Sprite Collision With Map Tiles - Daniel H. - 06-19-2018

Hi,

I'm trying to get collision to work between a sprite and a map tile. From reading the docs, it would seem that there is no built in Tilengine functionality to check for this kind of collision. Am I correct in saying this? I turned to whatever examples I could find. The best I could find was from the Super Mario Clone in Player.cs.

 
Code:
      if (y < oldy)
        {
            floor = false;
            int[] points = { 4, 12 };
            int c;
            for (c = 0; c < points.Length; c++)
            {
                World.Tile tile = world.GetTile(x + points[c], y);
                if (tile.Type == World.Type.Solid || tile.Type == World.Type.Question)
                {
                    y = (y + 16) & ~15;
                    yspeed = 0;
                    t0Jump = 0;
                    if (tile.Type == World.Type.Question)
                        new Bumper(world, Game.objects, 0, tile.Row, tile.Col, 51);
                }
                else if (tile.Type == World.Type.Coin)
                {
                    world.ClearTile(tile.Row, tile.Col);
                    new Collect(world, tile.Col * 16, tile.Row * 16);
                    Game.AddCoin();
                }
            }
        }

Am I on the right track and are there any other examples of how this can be done?

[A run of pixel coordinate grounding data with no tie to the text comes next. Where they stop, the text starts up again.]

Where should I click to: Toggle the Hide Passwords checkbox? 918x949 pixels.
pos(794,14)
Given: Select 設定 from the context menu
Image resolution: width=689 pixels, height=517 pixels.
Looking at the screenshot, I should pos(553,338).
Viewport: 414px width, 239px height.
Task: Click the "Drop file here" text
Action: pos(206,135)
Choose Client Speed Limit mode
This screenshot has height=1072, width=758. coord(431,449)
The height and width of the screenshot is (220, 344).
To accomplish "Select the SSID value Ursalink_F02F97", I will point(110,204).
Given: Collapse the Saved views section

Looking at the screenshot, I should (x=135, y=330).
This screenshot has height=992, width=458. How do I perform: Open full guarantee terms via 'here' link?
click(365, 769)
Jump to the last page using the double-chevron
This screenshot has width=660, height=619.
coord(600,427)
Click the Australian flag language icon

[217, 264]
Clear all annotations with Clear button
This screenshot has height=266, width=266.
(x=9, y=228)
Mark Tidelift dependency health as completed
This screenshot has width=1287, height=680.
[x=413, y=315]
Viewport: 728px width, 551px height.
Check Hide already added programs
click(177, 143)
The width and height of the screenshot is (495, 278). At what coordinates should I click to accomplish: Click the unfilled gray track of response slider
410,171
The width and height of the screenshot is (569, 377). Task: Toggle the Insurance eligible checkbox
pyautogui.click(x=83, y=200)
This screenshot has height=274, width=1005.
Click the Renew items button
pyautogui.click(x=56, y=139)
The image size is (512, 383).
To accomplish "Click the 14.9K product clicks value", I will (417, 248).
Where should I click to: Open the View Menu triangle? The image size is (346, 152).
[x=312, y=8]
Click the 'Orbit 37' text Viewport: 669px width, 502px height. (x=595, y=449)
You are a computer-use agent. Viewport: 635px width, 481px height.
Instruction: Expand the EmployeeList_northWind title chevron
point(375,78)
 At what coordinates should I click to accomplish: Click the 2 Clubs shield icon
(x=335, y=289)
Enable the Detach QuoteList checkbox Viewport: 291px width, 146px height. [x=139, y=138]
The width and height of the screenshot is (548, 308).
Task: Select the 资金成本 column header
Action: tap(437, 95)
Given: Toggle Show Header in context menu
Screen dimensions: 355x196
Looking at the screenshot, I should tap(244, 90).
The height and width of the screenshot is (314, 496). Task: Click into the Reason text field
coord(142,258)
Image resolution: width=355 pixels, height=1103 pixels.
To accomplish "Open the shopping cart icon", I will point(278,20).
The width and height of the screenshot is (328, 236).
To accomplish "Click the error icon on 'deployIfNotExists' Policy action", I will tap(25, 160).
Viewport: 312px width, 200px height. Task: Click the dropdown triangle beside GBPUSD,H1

RE: Sprite Collision With Map Tiles - megamarc - 06-22-2018

Hi Daniel!

You're on the right way. There's no built-in mechanism to do sprite vs playfield collision detection, but there are some helper functions to aid you. The usual way is to define some "hot points" in your sprite, usually spaced by the same amount of pixels than the tileset you're checking collision. Then test the suitable points, depending on the motion direction, in which tiles they fall and check their types. This is what SuperMarioClone and PythonPlatformer sister projects do.